1For Dr. John Hawkesworth, a successful writer and editor who helped his wife run a school at Bromley, Kent, see above, p. 265 n. The “agreable Miss Blunt’s,” Catherine (1727–1775) and Dorothea (1733–1809), close friends and cousins of Polly, were granddaughters of Sir John Blunt (1665–1733), the able, though unscrupulous, financier who directed the spectacular operations of the South Sea Company in 1719–20 and lost a fortune when the Bubble collapsed. With Dorothea (Dolly) Blunt BF formed one of those playful, affectionate relationships which he enjoyed so much and for which he had so great a capacity.

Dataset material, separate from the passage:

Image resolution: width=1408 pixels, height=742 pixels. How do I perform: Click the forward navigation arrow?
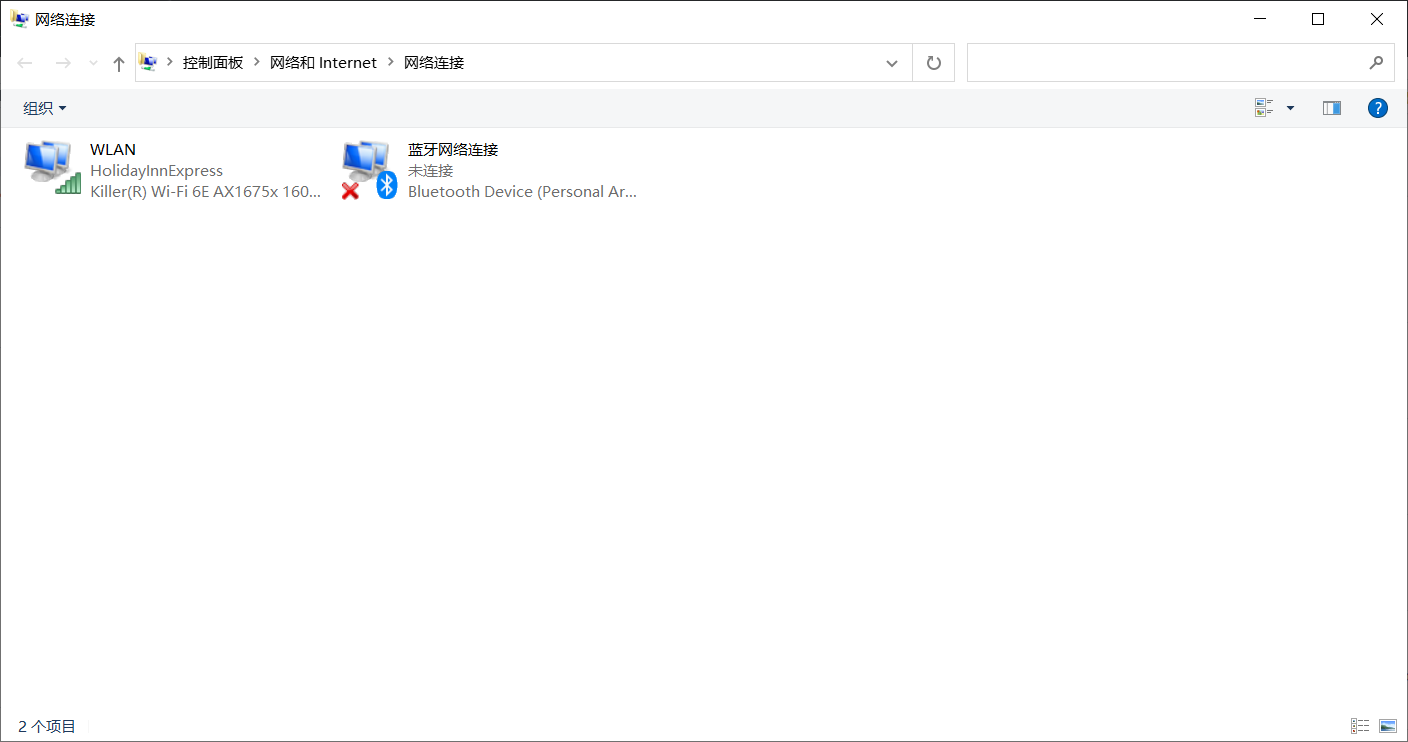(62, 62)
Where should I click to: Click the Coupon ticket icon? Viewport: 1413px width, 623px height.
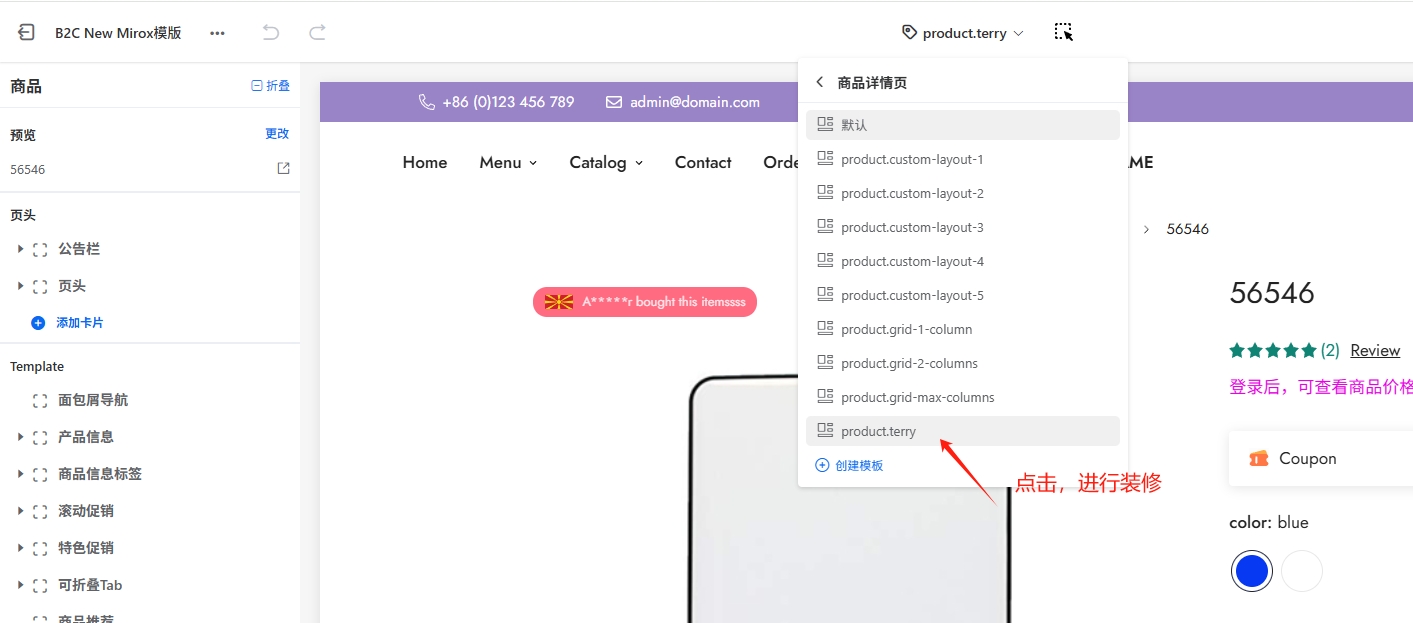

When Polly Stevenson married William Hewson in 1770 he and Dolly “agreed to love each other better than we ever did, to make up as much as we can our suppos’d Loss,” but although they corresponded frequently and saw each other at intervals, Dolly never enjoyed the abiding love and concern with which BF favored Polly. Whitfield J. Bell, Jr., “All Clear Sunshine,” APS Proc., c (1956), 528, 529; John Carswell, The South Sea Bubble (Stanford, 1960). BF and his party arrived at Bromley on Wednesday, July 15, 1761. William Strahan to David Hall, July 15, 1761, APS.

2Strahan’s younger daughter Margaret, whom BF affectionately referred to as “little Peggy” or “my little Wife,” apparently because she had “made choise” of him for a husband when she should grow up. Strahan to BF, May 27, 1782.

3BF’s Negro servant; see above, VI, 425 n.